I think 1-4 are good summaries of the arguments I’m making about nanobots. I would add another point that the reason it is hard to make nanobots is not about a lack of computational abilities (although that could also be a bottleneck) but simply a lack of knowledge about the physical world that can only be resolved by learning more about the physical world in a way that is relevant to making nanobots.
On point 5, from my current perspective, I think the idea of pivotal acts is totalitarian, not a good idea and most likely to screw things up if ever attempted. So I wasn’t mainly trying to make a statement about them here (that would be another post). I was making a side argument about them that is roughly summarized in 5 -- giving an AI full physical capabilities seems like a very dangerous step and if it is part of your plan for a pivotal act you should be especially worried that you are making things worse.
Thanks for engaging with my post. From my perspective you seem simply very optimistic on what kind of data can be extracted from unspecific measurements. Here is another good example on how Eliezer makes some pretty out there claims about what might be possible to infer from very little data: https://www.lesswrong.com/posts/ALsuxpdqeTXwgEJeZ/could-a-superintelligence-deduce-general-relativity-from-a—I wonder what your intuition says about this?
Generally it is a good idea to be robust with plans. However, in this specific instance, the way Eliezer phrases it, any iterative plan for alignment would be excluded. Since I also believe that this is the only realistic plan (there will simply never be a design that has the properties that Eliezer thinks guarantee alignment), the only realistic remaining path would be a permanent freeze (which I actually believe comes with large risks as well: unenforcability and thus worse actors making ASI first, biotech in the wrong hands becoming a larger threat to humanity, etc.).

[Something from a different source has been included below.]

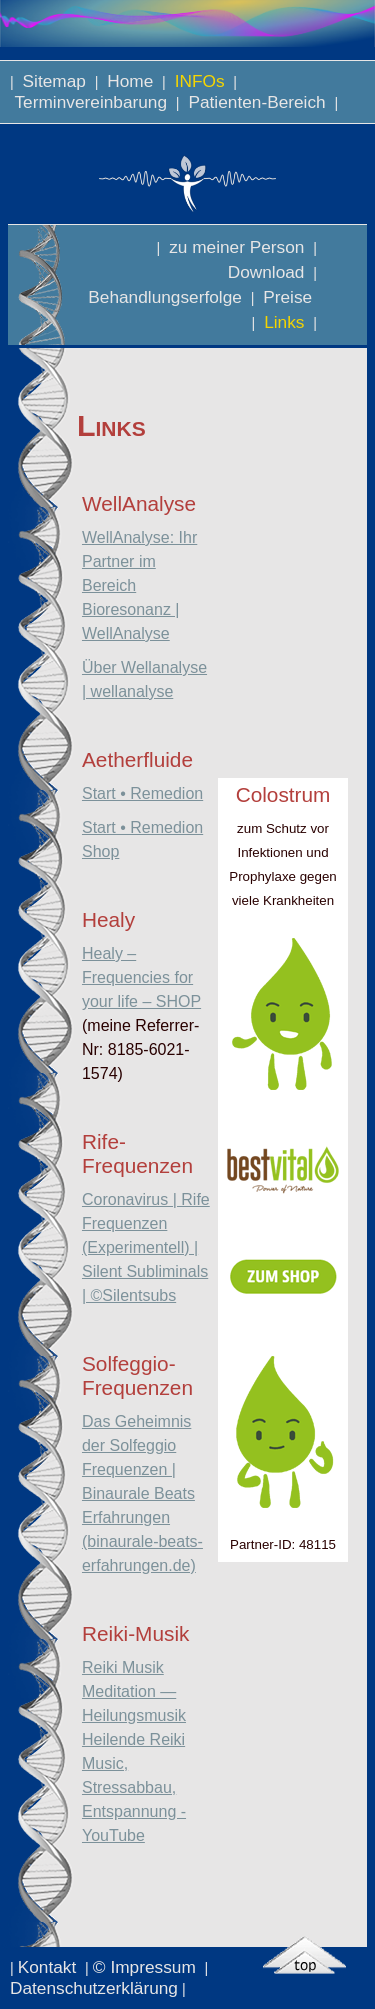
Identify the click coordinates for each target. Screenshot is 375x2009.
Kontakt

What I would agree to is that it is good to plan for the eventuality that a lot less data could be needed by an ASI to do something like “create nanobots”. For example, we could conclude that it’s for now simply a bad idea if AI is used in biotech labs, because these are the places where it could easily gather a lot of data and maybe even influence experiments so that they let it learn the things it needs to create nanobots. Similarly, we could try to create a worldwide warning systems around technologies that seem likely to be necessary for an AI takeover, and watch these closely, so that we would notice any specific experiments. However, there is no way to scale this to a one-shot scenario.
His claim is that an ASI will order some DNA and get some scientists in a lab to mix it together with some substances and create nanobots. That is what I describe as a one-shot scenario. Even if it were 10,000 shots in parallel I simply don’t think it is possible, because I don’t think the data itself is out there. Similarly to how you need accelerators to work out how physical laws work in high energy regimes (and random noise from other measurements just tells you nothing about it), if you are planning to design a completely new type of molecular machinery then you will need to do measurements on those specific molecules. So there will need to be a feedback loop, where the AI can learn detailed outcomes from experiments to gain more data.
It’s great that we agree on this :) And I do agree on finding ways to make this lower risk, and I think taking into account few-shot learning scenarios on biotech would be a good idea. And don’t get me wrong—there may be biotech scenarios with very few shots that kill a lot of humans available today, probably even without any ASI (humans can do it). I just think if an AI executed it today it would have no way of surviving and expanding.
This is absolutely what engineers do. But finding the right design patterns that do this involves a lot of experimentation (not for a pipe, but for constructing e.g. a reliable transistor). If someone eventually constructs non-biological self-replicating nanobots, it will probably involve high-reliability design patterns around certain molecular machinery. However, finding the right molecules that reliably do what you want, as well as how to put them together, etc., is a lot of research that I am pretty certain will involve actually producing those molecules and doing experiments with them.
That protein folding is “solved” does not disprove this IMO. Biological molecules are, after all, made from simple building blocks (amino acid) with some very predictable properties (how they stick together) so it’s already vastly simplified the problem. And solving protein folding (as far as I know) does not solve the question of understanding what molecules actually do—I believe understanding protein function is still vastly less developed (correct me if I’m wrong here, I haven’t followed it in detail).